My first day here she called me 3 times. I told her we talked on the phone more that day than we had in the previous 2 weeks. The phone calls and texts have been constant since then because she misses me so much. Really? I want to tell her to grow up, grow a pair, buck up or do whatever. She is an adult, and needs to learn to cope with changes that other people make. Sheesh. I am honestly glad I extricated myself from that relationship. I don't need to deal with another alcoholic and I won't.

So anyway, I spent my first day at work doing training, and now I'm just waiting to get some customers who need doors or windows. This store is much smaller and less busy than my last store. It is also a bigger mess. I don't understand. There are safety issues everywhere that would never have passed at my old store. The front aisles in the store are neat and clean, and products are faced nicely on the shelves. I am in the back of the store, and it looks like crap. CRAP! I spend at least 3 hours a day working on getting my area to look better. I know it will get messed up by customers, but once it's organized it doesn't take long to fix it up. There were empty spots on the shelves, and products to fill it in the overhead, but no one wants to take the time to work the products. I spent 3 hours yesterday on one eight foot section. ONE.

So glad I don't work in flooring there,  it's even worse than millworks, where I am. And I never see anyone working on store appearance, which is one of HD's big three... customer service, instock, and store appearance. We were failing on two of those. I will take care of that. Heh.

◆ **Set of tasks**
A – Answer each question using the account of the new store job above.
(i) How many times did she call on the writer's first day?
(ii) At least how many hours a day does the writer spend making the work area look better?
(iii) What three things make up HD's big three?
B – Reproduce the passage of the account of the new store job above, starting at "My first day here" and ending at "and I won't.".
C – Translate this sentence from the account of the new store job above into Spanish: "This store is much smaller and less busy than my last store."

◆ **Material**
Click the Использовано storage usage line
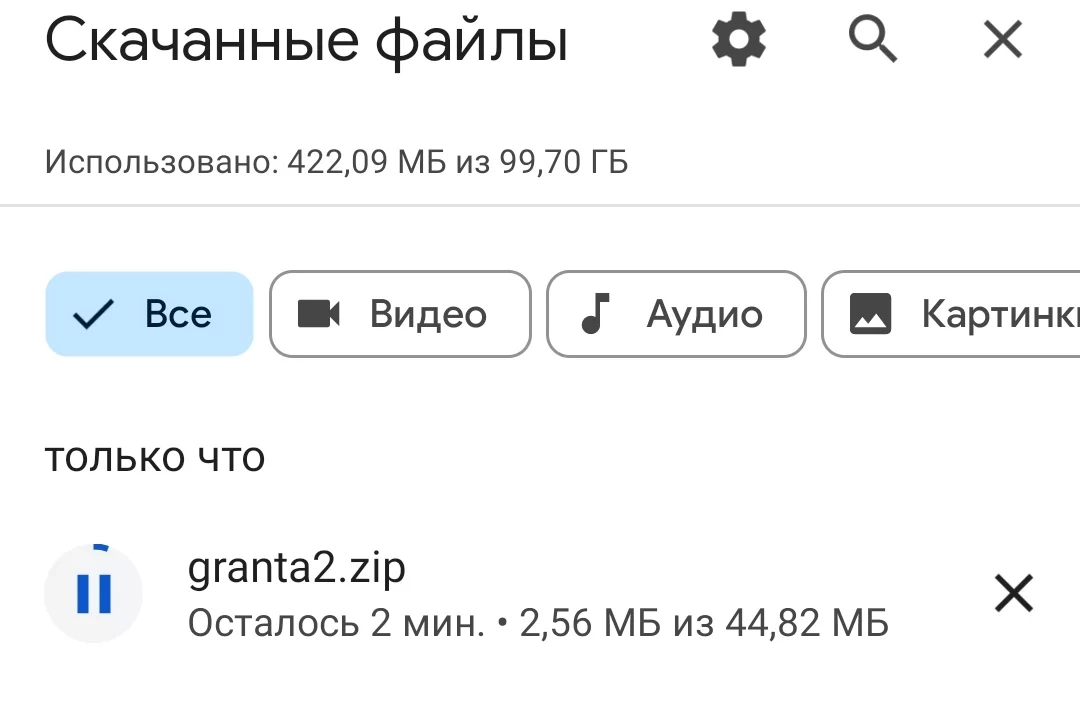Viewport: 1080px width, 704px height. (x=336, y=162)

* * *

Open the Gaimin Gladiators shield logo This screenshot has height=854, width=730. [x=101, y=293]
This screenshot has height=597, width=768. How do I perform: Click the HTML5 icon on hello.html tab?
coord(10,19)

* * *

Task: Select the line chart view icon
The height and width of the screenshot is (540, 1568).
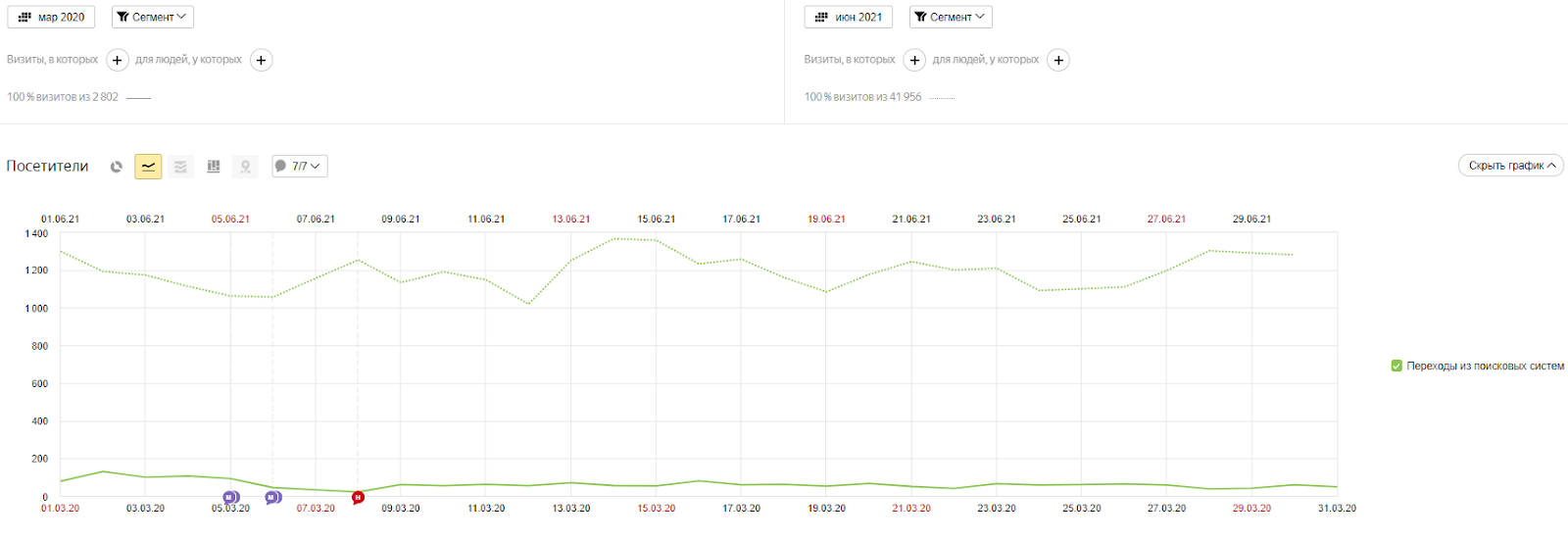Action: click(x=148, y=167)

◆ **Solutions for each task**
A –
(i) 3 times.
(ii) At least 3 hours.
(iii) Customer service, instock, and store appearance.

B –
My first day here she called me 3 times. I told her we talked on the phone more that day than we had in the previous 2 weeks. The phone calls and texts have been constant since then because she misses me so much. Really? I want to tell her to grow up, grow a pair, buck up or do whatever. She is an adult, and needs to learn to cope with changes that other people make. Sheesh. I am honestly glad I extricated myself from that relationship. I don't need to deal with another alcoholic and I won't.

C – Esta tienda es mucho más pequeña y tiene menos movimiento que mi última tienda.